Contracts often include a forum selection clause to designate the location of any future litigation between the parties. A recent Ohio case illustrates the application of a forum selection clause. See Down-Lite International, Inc. v. Chad Altbaier, No. 1:19cv627, 2019 WL 3562068 (S.D. Ohio Aug. 6, 2019) (slip op.) In that case, a federal magistrate judge denied defendant’s motion to transfer venue from Ohio to California largely because the parties’ forum selection clause designated Ohio as the venue for disputes.

In Down-Lite, defendant Chad Altbaier worked for Down-Lite International primarily from his home in California. Down-Lite is a family owned corporation with its principal place of business in Ohio. At the time of his employment, Mr. Altbaier entered into various agreements with Down-Lite that contained non-compete and non-solicitation provisions as well as a forum selection clause requiring that all claims between the parties be brought in a court located in Hamilton County, Ohio.

After resigning from his position at Down-Lite, Mr. Altbaier formed his own competitor company in California. Down-Lite brought suit against Mr. Altbaier in Ohio claiming he violated his non-compete and non-solicitation agreements.

Mr. Altbaier responded by seeking a venue transfer to California, claiming the agreement was unenforceable in light of California law prohibiting the requirement of any employee “as a condition of employment, to agree to a provision that would require the employee to adjudicate outside of California a claim arising in California.” The Ohio court rejected Mr. Altbaier’s argument, noting that “a valid forum-selection clause almost always controls the outcome of a motion to transfer venue.”

Mr. Altbaier then argued that a transfer of venue was proper because hearing the case in Ohio would be expensive and have a negative impact on his business by forcing him to leave California. The Ohio court responded by acknowledging that Ohio may not be “ideal” for Mr. Altbaier, but nevertheless denied his motion. In doing so, the court further noted that Ohio is the better venue because it is Down-Lite’s principal place of business and the location of hundreds of employees including its CEO and most of its officers and shareholders.

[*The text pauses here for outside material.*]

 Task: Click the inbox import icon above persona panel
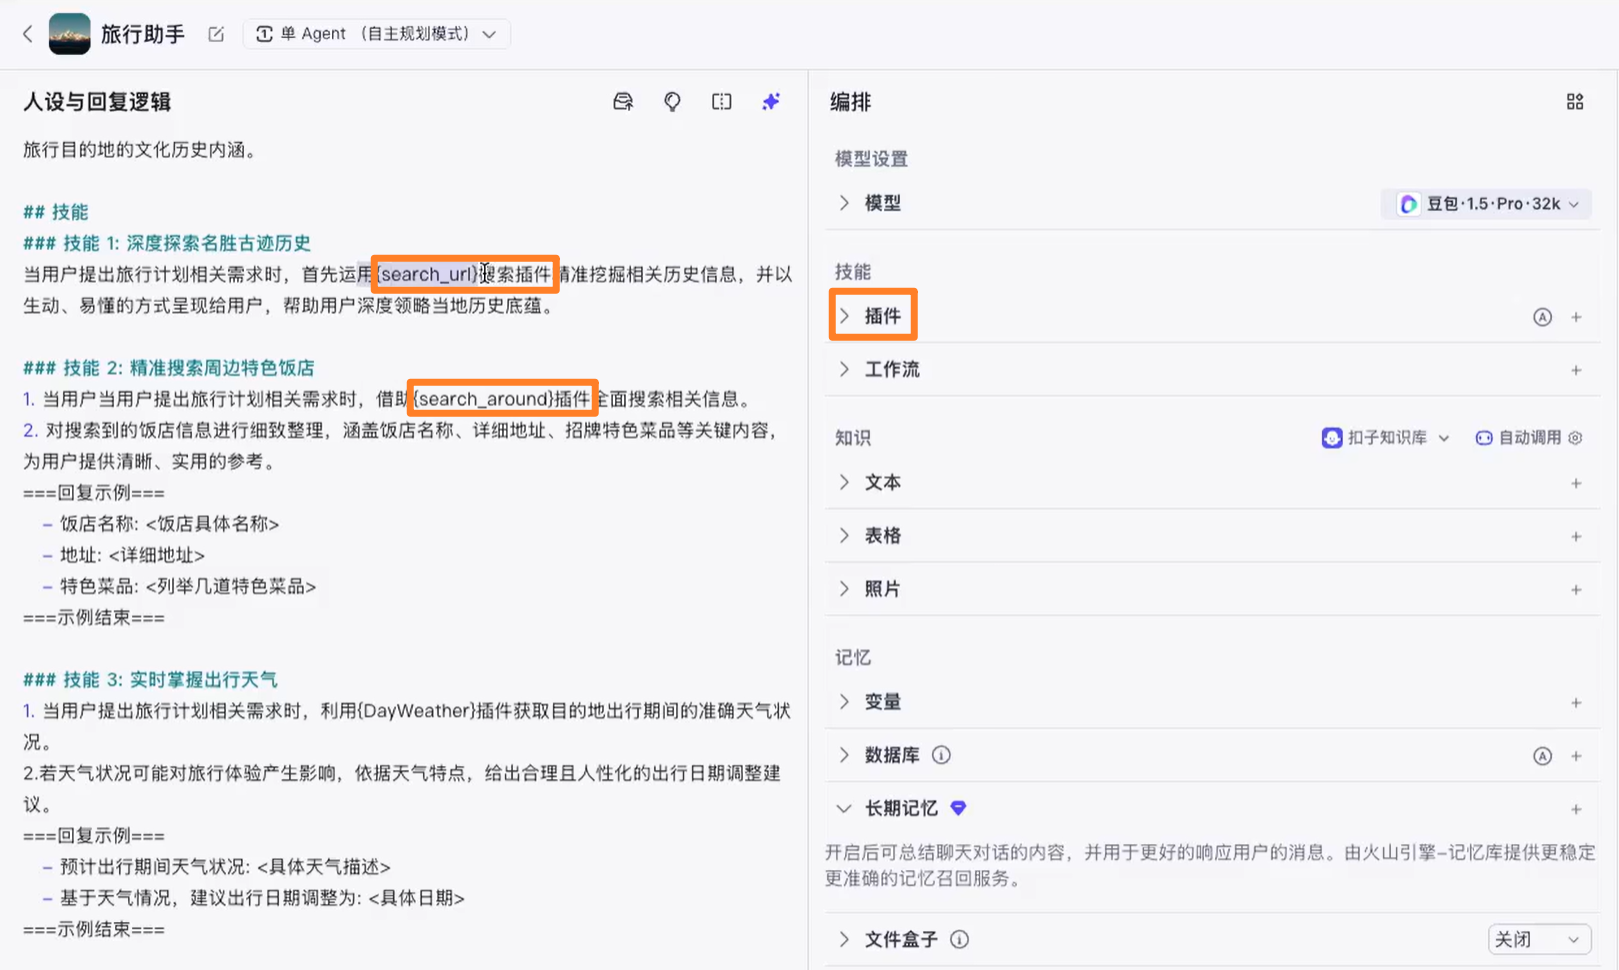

Down-Lite’s holding illustrates that courts tend to enforce forum selection clauses unless there is a compelling showing of prejudice to the party opposing the agreed-upon forum.

So, what is the lesson of Down-Lite? When a family business is drafting and negotiating agreements between the company and shareholders and employees, it is wise to include a mandatory forum selection clause to ensure that any subsequent litigation involving the contract occurs in the area where the business and its owners reside. Otherwise, the business may be forced to litigate in an inconvenient, distant forum.